It's all a matter of interpretation.
"Bon usage de la fessée" ran the title of a three-and-a-half minute clip introduced by anchor Laurence Ferrari and although it has been tempered somewhat on the site to read "Pour bien punir ses enfants, tout est question de mesure" the underlying message remains the same doesn't it?
TF1's report was part of an ongoing series looking at the education - in the broad sense of the word - of children and featured a couple with three young boys.
The mother, Marie-Laure Vital, admitted, just as 80 per cent of French parents apparently do, that she occasionally smacks her children.
Vital sometimes feels "unable to cope" and because she reportedly often feels that the punishment - whatever form it might take - isn't doing its job properly or is inappropriate, she has joined a workshop which specifically teaches parenting skills.

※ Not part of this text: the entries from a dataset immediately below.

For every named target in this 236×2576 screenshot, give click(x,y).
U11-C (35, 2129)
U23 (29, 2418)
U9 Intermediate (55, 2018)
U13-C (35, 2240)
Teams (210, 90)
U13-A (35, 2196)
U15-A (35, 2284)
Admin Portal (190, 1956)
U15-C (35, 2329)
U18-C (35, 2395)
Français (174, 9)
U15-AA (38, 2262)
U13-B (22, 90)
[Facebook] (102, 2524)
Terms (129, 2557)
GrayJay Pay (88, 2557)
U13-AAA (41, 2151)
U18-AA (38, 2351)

"L'atelier des parents" is a one of a kind in France and on the agenda during TF1's filming was the subject of punishment, with one of the workshop's psychologists, Caroline Iruela, detailing what sort of discipline was unacceptable and the eight parents present exchanging their experiences.
So far so good.
But then up pops a doctor - a paediatrician no less - with over 30 years experience.
And while he maintains, just as you would expect from a professional that, "If smacking is carried out to hurt or publicly humiliate a child, it's not effective" take a look at his gesture as he begins this contribution.
Doesn't it seem to imply that an "appropriate" slap on the hands is perfectly all right as it doesn't really constitute smacking?
Last year after a woman was given a six-month suspended sentence for smacking her child, the lines of a 'phone-in programme on national radio were buzzing with indignation.
Listeners were appalled by the decision and critical of the invited guest, paediatrician and parliamentarian Edwige Antier. who has tried to introduce a law to ban smacking.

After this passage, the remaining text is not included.